Parametric decay of current-driven Langmuir waves in plateau plasmas: Relevance to solar wind and foreshock events

Langmuir amplitude modulation in association with type III radio bursts is a well-known phenomenon since the beginning of space observations. It is commonly attributed to the superposition of beam-excited Langmuir waves and their backscattered counterparts as a result of parametric decay. The dilemma, however, is the discrepancy between fast beam relaxation and long-lasting Langmuir wave activity. Instead of starting with an unstable electron beam, our focus in this paper is on the nonlinear response of Langmuir oscillations that are driven after beam stabilization by the still persisting current of the (stable) two-electron plasma.

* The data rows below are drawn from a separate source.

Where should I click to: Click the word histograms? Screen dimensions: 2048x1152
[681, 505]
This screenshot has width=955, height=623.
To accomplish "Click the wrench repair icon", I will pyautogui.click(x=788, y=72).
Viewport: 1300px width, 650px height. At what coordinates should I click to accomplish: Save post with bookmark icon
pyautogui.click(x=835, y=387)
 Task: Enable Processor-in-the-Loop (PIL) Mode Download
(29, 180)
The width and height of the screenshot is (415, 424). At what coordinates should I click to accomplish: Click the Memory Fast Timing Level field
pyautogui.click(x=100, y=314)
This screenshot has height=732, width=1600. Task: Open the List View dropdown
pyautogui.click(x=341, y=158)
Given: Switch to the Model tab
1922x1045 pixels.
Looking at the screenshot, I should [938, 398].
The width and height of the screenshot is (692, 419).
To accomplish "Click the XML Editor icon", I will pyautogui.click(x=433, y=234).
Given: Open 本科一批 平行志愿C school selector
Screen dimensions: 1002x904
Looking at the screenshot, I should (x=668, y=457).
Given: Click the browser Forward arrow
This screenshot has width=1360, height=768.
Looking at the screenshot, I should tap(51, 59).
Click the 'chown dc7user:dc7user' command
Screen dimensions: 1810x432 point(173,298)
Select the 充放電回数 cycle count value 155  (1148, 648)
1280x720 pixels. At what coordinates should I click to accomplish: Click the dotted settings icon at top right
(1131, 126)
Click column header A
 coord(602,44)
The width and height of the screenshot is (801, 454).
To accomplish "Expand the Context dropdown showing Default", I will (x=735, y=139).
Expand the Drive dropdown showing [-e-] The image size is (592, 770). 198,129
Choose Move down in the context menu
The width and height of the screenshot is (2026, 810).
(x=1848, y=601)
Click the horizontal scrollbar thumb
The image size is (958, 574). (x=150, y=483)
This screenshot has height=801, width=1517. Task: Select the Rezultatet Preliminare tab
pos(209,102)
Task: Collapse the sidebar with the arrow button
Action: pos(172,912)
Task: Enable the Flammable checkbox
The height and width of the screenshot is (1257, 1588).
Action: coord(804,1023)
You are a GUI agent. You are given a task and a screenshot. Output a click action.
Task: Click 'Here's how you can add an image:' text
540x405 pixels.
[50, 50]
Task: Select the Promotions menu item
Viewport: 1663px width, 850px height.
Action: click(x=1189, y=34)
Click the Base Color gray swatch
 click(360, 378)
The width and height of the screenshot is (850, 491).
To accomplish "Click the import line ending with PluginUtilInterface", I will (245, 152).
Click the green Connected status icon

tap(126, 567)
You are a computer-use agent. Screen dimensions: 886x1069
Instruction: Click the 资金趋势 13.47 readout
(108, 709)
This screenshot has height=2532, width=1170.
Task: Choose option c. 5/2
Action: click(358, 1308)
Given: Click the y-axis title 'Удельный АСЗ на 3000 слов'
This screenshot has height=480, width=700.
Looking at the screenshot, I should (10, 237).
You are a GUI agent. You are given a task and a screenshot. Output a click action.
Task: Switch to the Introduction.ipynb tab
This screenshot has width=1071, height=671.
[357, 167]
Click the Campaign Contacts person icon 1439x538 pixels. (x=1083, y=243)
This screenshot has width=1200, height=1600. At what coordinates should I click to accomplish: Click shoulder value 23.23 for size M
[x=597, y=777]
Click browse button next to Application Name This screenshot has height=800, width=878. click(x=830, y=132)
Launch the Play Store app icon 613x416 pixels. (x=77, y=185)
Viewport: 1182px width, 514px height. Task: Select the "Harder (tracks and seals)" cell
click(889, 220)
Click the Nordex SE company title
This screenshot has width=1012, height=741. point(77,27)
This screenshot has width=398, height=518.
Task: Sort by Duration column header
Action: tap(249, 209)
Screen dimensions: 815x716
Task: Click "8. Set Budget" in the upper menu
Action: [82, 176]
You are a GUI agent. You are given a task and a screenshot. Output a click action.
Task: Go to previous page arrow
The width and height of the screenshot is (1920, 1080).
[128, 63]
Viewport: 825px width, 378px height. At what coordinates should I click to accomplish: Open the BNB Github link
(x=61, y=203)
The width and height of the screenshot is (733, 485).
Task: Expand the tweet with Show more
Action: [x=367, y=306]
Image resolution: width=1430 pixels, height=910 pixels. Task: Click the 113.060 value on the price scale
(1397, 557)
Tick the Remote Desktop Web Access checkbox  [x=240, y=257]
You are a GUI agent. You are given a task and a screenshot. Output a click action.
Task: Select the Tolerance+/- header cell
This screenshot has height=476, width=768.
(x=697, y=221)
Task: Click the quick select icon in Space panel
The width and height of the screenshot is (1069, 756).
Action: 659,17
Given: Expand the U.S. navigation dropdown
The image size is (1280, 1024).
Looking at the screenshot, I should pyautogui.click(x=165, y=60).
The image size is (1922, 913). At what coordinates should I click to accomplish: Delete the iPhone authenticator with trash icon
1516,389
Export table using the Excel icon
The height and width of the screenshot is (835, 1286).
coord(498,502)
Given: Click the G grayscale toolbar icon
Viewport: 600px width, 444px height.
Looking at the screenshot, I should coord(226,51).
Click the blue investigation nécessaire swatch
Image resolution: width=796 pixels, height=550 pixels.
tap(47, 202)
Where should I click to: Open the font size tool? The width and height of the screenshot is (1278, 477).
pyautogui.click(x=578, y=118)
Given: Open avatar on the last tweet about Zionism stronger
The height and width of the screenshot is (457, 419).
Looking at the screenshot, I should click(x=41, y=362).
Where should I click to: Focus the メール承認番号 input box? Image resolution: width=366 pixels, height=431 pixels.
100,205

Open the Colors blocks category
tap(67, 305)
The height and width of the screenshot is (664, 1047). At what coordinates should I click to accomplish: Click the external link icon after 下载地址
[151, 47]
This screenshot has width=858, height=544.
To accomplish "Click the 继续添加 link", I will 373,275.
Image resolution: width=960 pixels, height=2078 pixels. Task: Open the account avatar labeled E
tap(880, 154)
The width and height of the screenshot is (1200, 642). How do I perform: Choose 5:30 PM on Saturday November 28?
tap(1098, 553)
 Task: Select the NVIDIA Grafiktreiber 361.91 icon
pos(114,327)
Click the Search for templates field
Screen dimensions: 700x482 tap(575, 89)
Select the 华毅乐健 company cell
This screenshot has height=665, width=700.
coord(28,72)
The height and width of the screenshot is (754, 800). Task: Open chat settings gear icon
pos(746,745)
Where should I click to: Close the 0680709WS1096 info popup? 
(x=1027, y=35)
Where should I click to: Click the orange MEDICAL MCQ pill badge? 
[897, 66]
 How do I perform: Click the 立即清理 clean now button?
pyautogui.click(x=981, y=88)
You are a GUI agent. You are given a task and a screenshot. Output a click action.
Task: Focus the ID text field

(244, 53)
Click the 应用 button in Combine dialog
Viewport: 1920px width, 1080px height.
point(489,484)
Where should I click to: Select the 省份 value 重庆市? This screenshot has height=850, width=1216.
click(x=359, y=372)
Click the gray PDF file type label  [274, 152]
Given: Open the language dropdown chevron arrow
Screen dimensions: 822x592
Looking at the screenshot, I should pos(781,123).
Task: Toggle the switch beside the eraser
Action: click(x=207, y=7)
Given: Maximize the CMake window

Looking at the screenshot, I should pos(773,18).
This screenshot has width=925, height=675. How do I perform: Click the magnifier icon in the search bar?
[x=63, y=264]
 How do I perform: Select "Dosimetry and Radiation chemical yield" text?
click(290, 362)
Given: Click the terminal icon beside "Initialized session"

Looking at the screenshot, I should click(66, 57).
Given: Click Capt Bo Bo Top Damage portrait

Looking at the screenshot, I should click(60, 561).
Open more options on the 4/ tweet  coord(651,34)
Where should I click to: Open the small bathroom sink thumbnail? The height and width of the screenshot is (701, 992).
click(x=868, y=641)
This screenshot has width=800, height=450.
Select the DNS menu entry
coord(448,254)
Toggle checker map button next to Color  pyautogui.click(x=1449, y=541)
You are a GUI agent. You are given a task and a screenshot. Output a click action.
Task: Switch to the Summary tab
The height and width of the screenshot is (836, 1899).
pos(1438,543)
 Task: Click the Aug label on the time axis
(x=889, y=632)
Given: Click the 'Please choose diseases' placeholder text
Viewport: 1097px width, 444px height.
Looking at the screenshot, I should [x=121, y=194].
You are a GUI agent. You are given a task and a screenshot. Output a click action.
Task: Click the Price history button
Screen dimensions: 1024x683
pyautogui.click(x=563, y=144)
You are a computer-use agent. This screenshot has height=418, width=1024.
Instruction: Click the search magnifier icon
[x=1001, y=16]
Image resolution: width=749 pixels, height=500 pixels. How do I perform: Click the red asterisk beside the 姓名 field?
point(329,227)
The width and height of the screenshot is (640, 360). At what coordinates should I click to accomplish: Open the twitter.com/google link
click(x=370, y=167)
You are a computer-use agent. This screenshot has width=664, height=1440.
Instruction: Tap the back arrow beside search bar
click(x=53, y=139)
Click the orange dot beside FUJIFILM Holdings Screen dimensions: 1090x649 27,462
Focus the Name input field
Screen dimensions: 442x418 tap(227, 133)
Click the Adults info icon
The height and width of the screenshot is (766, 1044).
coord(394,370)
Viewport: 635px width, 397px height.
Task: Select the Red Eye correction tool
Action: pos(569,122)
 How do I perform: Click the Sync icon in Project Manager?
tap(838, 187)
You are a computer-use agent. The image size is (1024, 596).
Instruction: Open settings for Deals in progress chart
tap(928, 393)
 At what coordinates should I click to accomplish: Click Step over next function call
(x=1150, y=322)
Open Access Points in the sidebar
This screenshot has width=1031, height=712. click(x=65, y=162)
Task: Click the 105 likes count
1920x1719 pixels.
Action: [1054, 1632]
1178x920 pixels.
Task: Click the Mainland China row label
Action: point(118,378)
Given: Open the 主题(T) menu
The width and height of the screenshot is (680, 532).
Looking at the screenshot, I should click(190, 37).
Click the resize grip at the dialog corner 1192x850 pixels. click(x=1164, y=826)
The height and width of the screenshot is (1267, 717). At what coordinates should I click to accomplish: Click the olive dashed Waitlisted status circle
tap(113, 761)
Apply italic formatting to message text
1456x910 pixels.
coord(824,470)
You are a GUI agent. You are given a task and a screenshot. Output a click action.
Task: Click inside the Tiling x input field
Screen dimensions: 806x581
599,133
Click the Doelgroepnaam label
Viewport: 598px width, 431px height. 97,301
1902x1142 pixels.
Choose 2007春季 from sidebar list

The velocity distribution function of the second population forms a plateau (index h) with a point at which.. partial derivative fh/partial derivative v similar to 0 associated with weak damping over a more or less extended wave number range k. As shown by particle-in-cell simulations, this so-called plateau plasma drives primarily Langmuir oscillations at the plasma frequency (omega(e)) with k = 0 over long times without remarkable change of the distribution function. These Langmuir oscillations act as a pump wave for parametric decay by which an electron-acoustic wave slightly below omega(e) and a counterstreaming ion-acoustic wave are generated. Both high-frequency waves have nearly the same amplitude, which is given by the product of plateau density and velocity. Beating of these two wave types leads to pronounced Langmuir amplitude modulation, in reasonable agreement with solar wind and terrestrial foreshock observations made by the Wind spacecraft.